__Problem statement__:
Each line below must be printed again exactly.

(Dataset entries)
========================

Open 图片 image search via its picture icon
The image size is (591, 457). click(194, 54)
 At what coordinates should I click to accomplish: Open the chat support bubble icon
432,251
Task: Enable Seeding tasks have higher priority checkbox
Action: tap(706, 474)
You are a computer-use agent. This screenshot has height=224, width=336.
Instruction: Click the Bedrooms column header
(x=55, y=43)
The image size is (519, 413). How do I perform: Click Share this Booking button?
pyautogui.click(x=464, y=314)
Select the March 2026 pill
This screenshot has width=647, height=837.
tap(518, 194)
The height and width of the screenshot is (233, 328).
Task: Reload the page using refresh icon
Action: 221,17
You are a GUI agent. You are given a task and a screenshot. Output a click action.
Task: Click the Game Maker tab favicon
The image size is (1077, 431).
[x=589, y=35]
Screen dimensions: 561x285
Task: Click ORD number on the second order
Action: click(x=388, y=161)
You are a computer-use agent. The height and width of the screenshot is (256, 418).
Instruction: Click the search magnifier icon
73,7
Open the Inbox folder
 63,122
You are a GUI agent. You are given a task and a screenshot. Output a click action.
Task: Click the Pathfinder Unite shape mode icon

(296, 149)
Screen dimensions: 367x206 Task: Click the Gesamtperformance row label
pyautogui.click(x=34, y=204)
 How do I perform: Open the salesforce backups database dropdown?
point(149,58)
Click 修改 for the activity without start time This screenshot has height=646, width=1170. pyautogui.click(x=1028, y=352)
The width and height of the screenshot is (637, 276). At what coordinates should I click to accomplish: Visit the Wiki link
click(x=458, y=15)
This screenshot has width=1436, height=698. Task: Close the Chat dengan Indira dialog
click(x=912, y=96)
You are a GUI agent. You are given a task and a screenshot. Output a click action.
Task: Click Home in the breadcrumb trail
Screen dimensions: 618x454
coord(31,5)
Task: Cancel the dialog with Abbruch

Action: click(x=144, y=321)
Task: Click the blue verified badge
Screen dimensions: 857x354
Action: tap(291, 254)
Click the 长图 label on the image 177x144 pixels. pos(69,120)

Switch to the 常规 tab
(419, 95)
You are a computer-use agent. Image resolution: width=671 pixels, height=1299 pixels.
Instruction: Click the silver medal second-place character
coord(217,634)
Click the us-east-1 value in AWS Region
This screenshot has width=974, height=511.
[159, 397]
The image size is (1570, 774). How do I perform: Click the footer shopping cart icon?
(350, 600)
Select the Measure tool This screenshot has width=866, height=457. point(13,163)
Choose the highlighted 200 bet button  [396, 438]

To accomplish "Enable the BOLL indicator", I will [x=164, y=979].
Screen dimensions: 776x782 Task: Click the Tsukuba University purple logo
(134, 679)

========================

__Task response__:
Open 图片 image search via its picture icon
The image size is (591, 457). click(194, 54)
 At what coordinates should I click to accomplish: Open the chat support bubble icon
432,251
Task: Enable Seeding tasks have higher priority checkbox
Action: tap(706, 474)
You are a computer-use agent. This screenshot has height=224, width=336.
Instruction: Click the Bedrooms column header
(x=55, y=43)
The image size is (519, 413). How do I perform: Click Share this Booking button?
pyautogui.click(x=464, y=314)
Select the March 2026 pill
This screenshot has width=647, height=837.
tap(518, 194)
The height and width of the screenshot is (233, 328).
Task: Reload the page using refresh icon
Action: 221,17
You are a GUI agent. You are given a task and a screenshot. Output a click action.
Task: Click the Game Maker tab favicon
The image size is (1077, 431).
[x=589, y=35]
Screen dimensions: 561x285
Task: Click ORD number on the second order
Action: click(x=388, y=161)
You are a computer-use agent. The height and width of the screenshot is (256, 418).
Instruction: Click the search magnifier icon
73,7
Open the Inbox folder
 63,122
You are a GUI agent. You are given a task and a screenshot. Output a click action.
Task: Click the Pathfinder Unite shape mode icon

(296, 149)
Screen dimensions: 367x206 Task: Click the Gesamtperformance row label
pyautogui.click(x=34, y=204)
 How do I perform: Open the salesforce backups database dropdown?
point(149,58)
Click 修改 for the activity without start time This screenshot has height=646, width=1170. pyautogui.click(x=1028, y=352)
The width and height of the screenshot is (637, 276). At what coordinates should I click to accomplish: Visit the Wiki link
click(x=458, y=15)
This screenshot has width=1436, height=698. Task: Close the Chat dengan Indira dialog
click(x=912, y=96)
You are a GUI agent. You are given a task and a screenshot. Output a click action.
Task: Click Home in the breadcrumb trail
Screen dimensions: 618x454
coord(31,5)
Task: Cancel the dialog with Abbruch

Action: click(x=144, y=321)
Task: Click the blue verified badge
Screen dimensions: 857x354
Action: tap(291, 254)
Click the 长图 label on the image 177x144 pixels. pos(69,120)

Switch to the 常规 tab
(419, 95)
You are a computer-use agent. Image resolution: width=671 pixels, height=1299 pixels.
Instruction: Click the silver medal second-place character
coord(217,634)
Click the us-east-1 value in AWS Region
This screenshot has width=974, height=511.
[159, 397]
The image size is (1570, 774). How do I perform: Click the footer shopping cart icon?
(350, 600)
Select the Measure tool This screenshot has width=866, height=457. point(13,163)
Choose the highlighted 200 bet button  [396, 438]

To accomplish "Enable the BOLL indicator", I will [x=164, y=979].
Screen dimensions: 776x782 Task: Click the Tsukuba University purple logo
(134, 679)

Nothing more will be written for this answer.